Нищета. Часть первая - Гетрэ Жан (читать книги бесплатно полностью .txt) 📗
— Да, я впервые в тюрьме, — ответил он. — А вы?
— Я, милый мой, не считал. В моем возрасте и ты считать не будешь.
— Надеюсь, что нет.
— Надеются всегда, но, знаешь, это — иллюзия. Раз попал сюда — конец, все погибло.
— Что вы говорите!
— Чистую правду, сам увидишь. Есть одна верная пословица: коготок увяз — всей птичке пропасть.
— Но у меня коготок не увяз! Я честный человек.
— Конечно, ты был честным, как и все мы, черт побери! Разве люди, которые копошатся здесь во дворе, словно черви, не были когда-то честными? У меня самого до семи лет душа была чистой, точно ключевая вода в лесной чаще!
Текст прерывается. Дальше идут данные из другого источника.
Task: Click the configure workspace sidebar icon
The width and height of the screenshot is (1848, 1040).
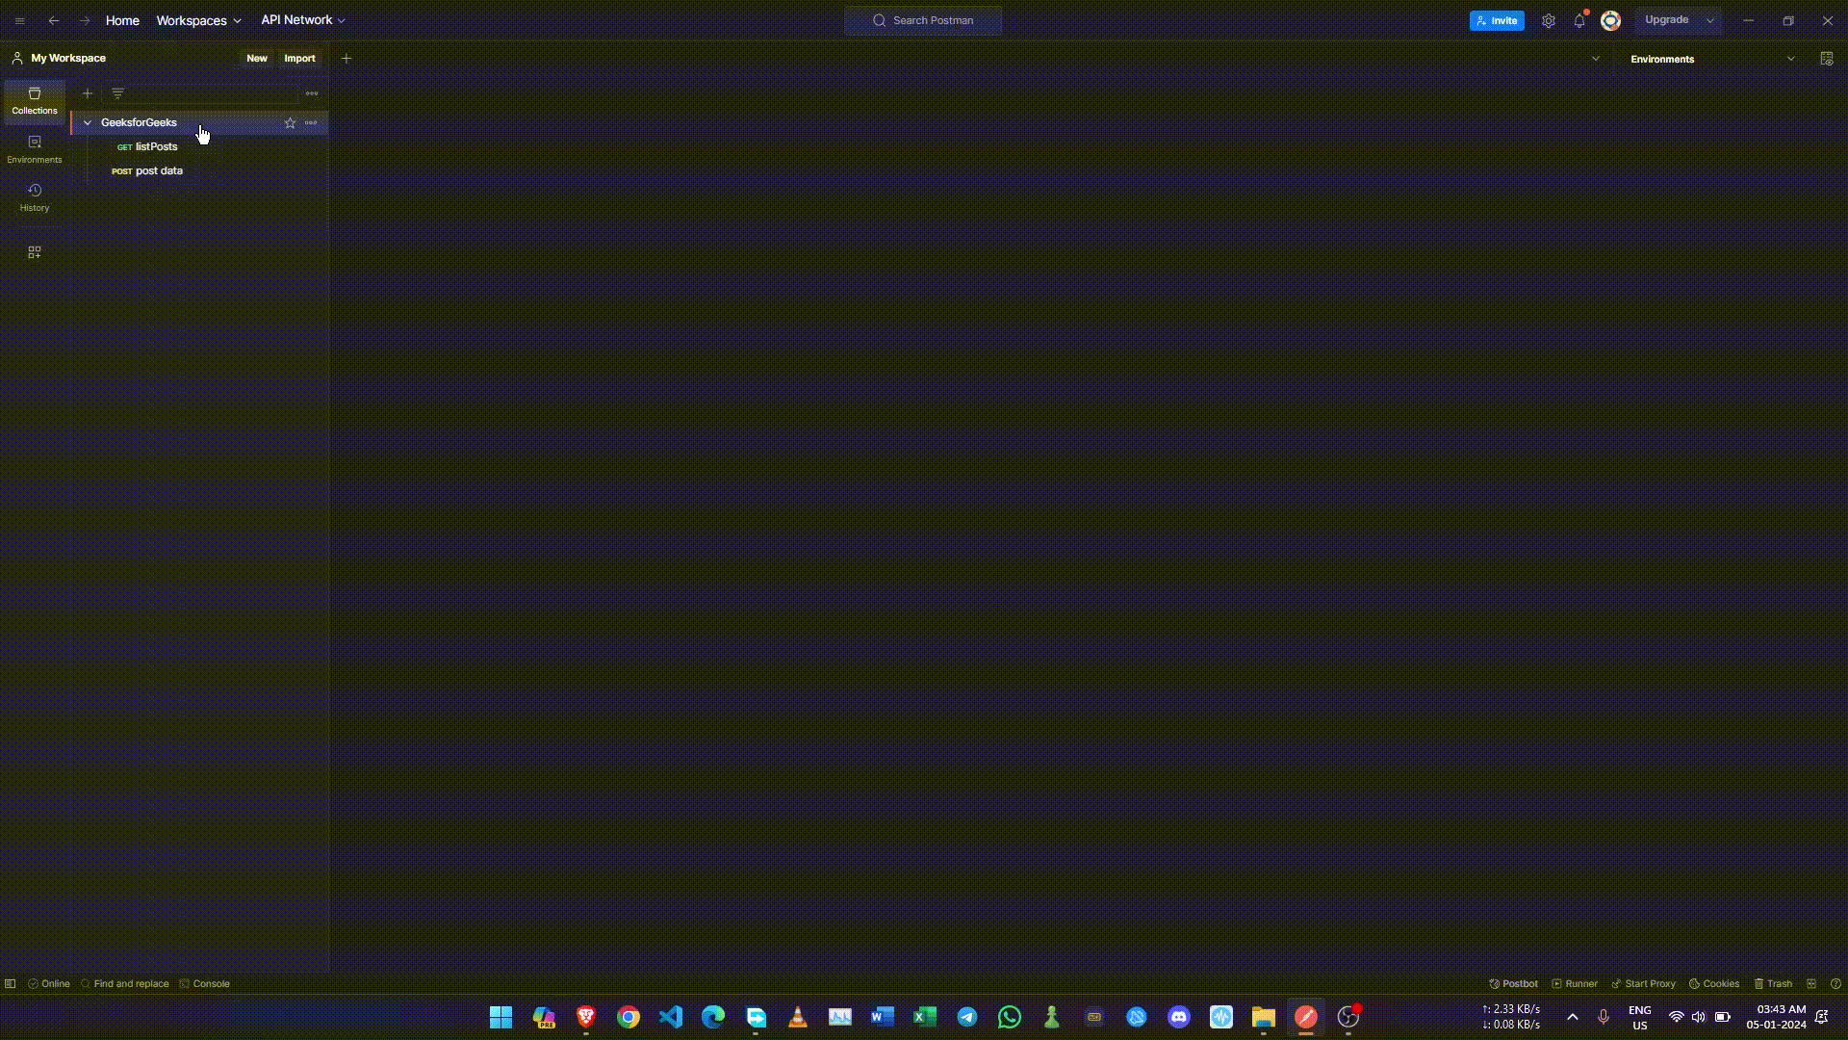Action: pyautogui.click(x=35, y=252)
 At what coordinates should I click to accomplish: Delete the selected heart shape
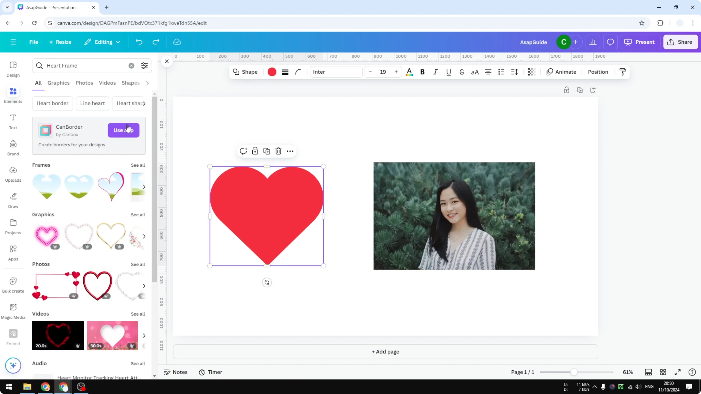pos(278,151)
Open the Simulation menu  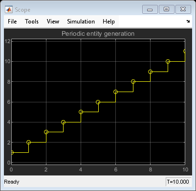(x=81, y=22)
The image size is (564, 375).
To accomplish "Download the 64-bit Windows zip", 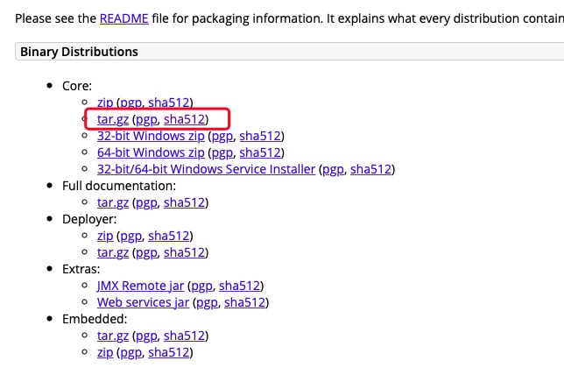I will pos(151,152).
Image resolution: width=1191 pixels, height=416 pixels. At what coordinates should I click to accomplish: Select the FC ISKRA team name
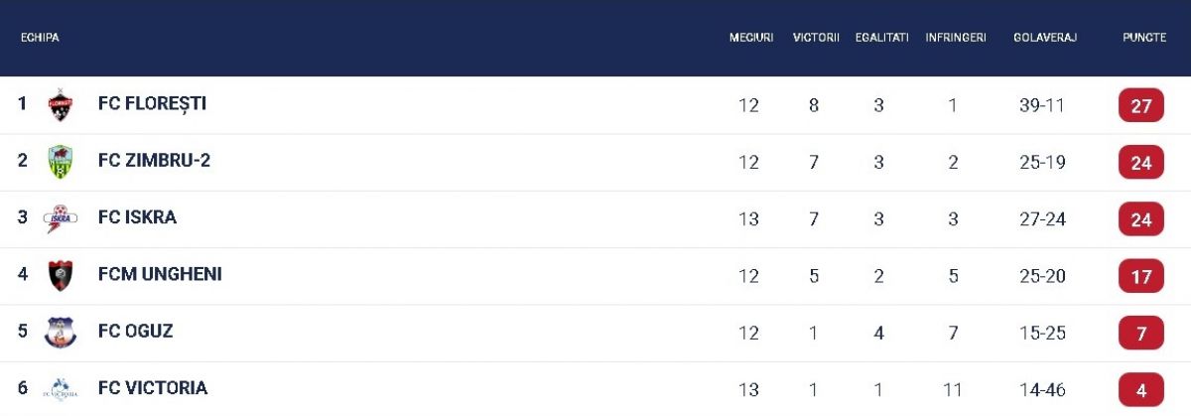[137, 217]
Да, — продолжал старик, вздохнув, — мне вспоминается время, когда я и мухи не посмел бы обидеть и моя мать, — слезы блеснули на его красных, воспаленных веках, — прозвала меня «защитником майских жуков», до того любил я все живое. Но когда она умерла от горя и позора, чувства мои изменились, ибо я был всеми отвергнут и, как это ни глупо, сурово осужден.
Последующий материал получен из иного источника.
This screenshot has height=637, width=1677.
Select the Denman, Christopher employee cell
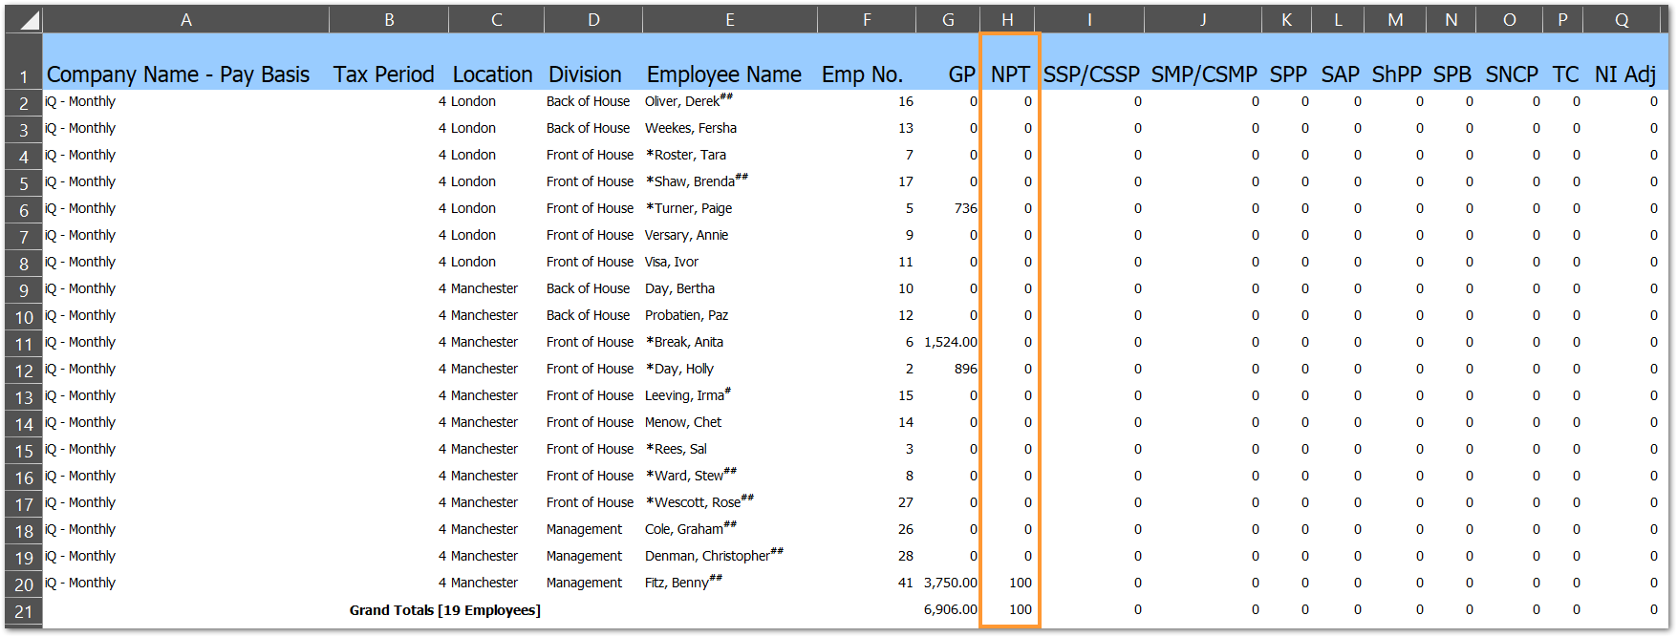point(707,556)
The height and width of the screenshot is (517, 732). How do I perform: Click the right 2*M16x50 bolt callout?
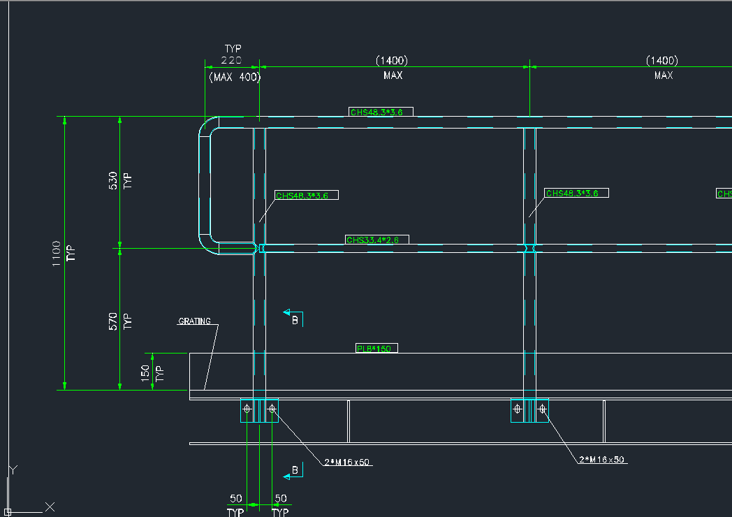click(x=602, y=460)
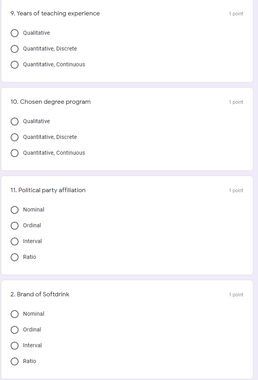Click the Political party affiliation question title

coord(48,190)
— Осужден? Разве семилетний ребенок может быть осужден?
— Конечно.
— За что?
— Первородный грех, голубчик, первородный грех!
— Я вас не понимаю.
— Разве ты не учил катехизиса?
— Учил.
— Тогда ты должен знать, что за грех, совершенный одним человеком, миллионы и миллиарды людей должны жариться на медленном огне миллионы и миллиарды лет. И это называется справедливостью старикана (какова справедливость!), который именует себя отцом всех этих мучеников, посаженных на вертел… По крайней мере так утверждают попы, а ведь им власти поручили преподавать нам основы нравственности.
— Но при чем тут…
— Терпение, терпение, дойдем и до этого. Ты чересчур скор, мой милый. Какая тут связь? Вот она: люди нисколько не лучше боженьки. Меня осудили за грехи моего отца.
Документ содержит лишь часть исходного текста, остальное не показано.